Several algorithms can be used to solve differential-algebraic equations of multibody system numerically. These algorithms include the Baumgarte, Newmark, generalized-a, and augmented Lagrangian methods. In this paper, the iteration strategy of the generalized-a method proposed by Arnold and Br $\overset{‥}{u}$ ls [14] and the scaling technology proposed by Bottasso et al. [15] are adopted for numerically solving the differential-algebraic equations efficiently and precisely.

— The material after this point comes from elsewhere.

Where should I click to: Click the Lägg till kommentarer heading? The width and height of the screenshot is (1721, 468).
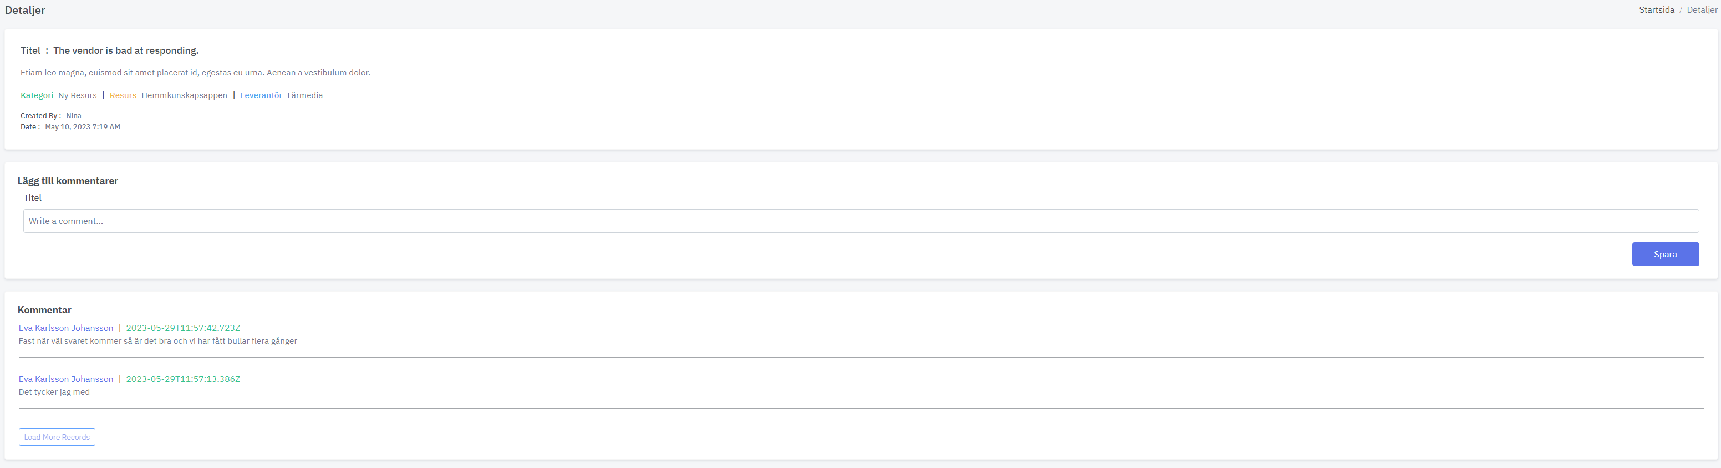coord(67,181)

3. Torsional Stiffness Test for the Flexible Joint

The specialized stiffness test equipment developed by our research group is used to test the torsional stiffness of the flexible joint. The optical schematic of double angle is shown in Figure 4. The laser beam emitted by the laser locates at point A₀ on the screen after being reflected by the mirror. According to the basic optical principle, if the mirror rotates by α degree, the reflected laser beam rotates by 2α degree, and the laser spot on the screen moves from point A₀ to point A₁. Let the moving distance of the laser spot be Δ_A, and let the distance from the mirror to the screen be S_A. S_A is generally significantly greater than Δ_A; that is, S_A ≫ Δ_A. Thus, α has a small value. According to the triangle geometry, the rotation angle of the mirror can be obtained as

α = \frac{Δ_{A}}{2 S_{A}} .

(9)

Figure 4:

Optical schematic of double angle.

The stiffness test schematic is shown in Figure 5. Let A be the measuring point and let B be the reference point. Two mirrors are attached to points A and B separately. The two lasers emit laser beams, and the laser beams, respectively, locate at points A₀ and B₀ on the screen after being reflected by the mirrors. When torque τ is applied to the joint, the two mirrors rotate by α_A and α_B. According to the basic optical principle, the reflected laser beams rotate by 2α_A and 2α_B, and the laser spots on the screen move from points A₀ and B₀ to points A₁ and B₁, respectively. The moving distances of laser spots are Δ_A and Δ_B. Then, the rotational angle of the measuring point A relative to the rotational angle of the datum point B can be obtained as

α = α_{A} - α_{B} = \frac{Δ_{A}}{2 S_{A}} - \frac{Δ_{B}}{2 S_{B}} .

(10)

Figure 5:

Schematic of torsional stiffness test.

A mechanical testing machine is used to apply torque τ_i to the joint, after which the relative angle α_i is measured. The typical τ-α curve is shown in Figure 6.

Figure 6:

Torque-angle curve.

The torque-angle curve has two segments: nonlinear and linear. The quadratic polynomial is adopted to fit the nonlinear segment, whereas the least square method is adopted to fit the linear segment. Finally, the relationship between torque and angle can be expressed by the following formula:

τ = {\begin{cases} τ_{1} {(\frac{α}{α_{1}})}^{2}, & | α | < α_{1}, \\ τ_{1} + K_{1} (α - α_{1}), & | α | \geq α_{1}, \end{cases}

(11)

where (α₁, τ₁) is the turning point between nonlinear segment and linear segment and K₁ is the stiffness of linear segment.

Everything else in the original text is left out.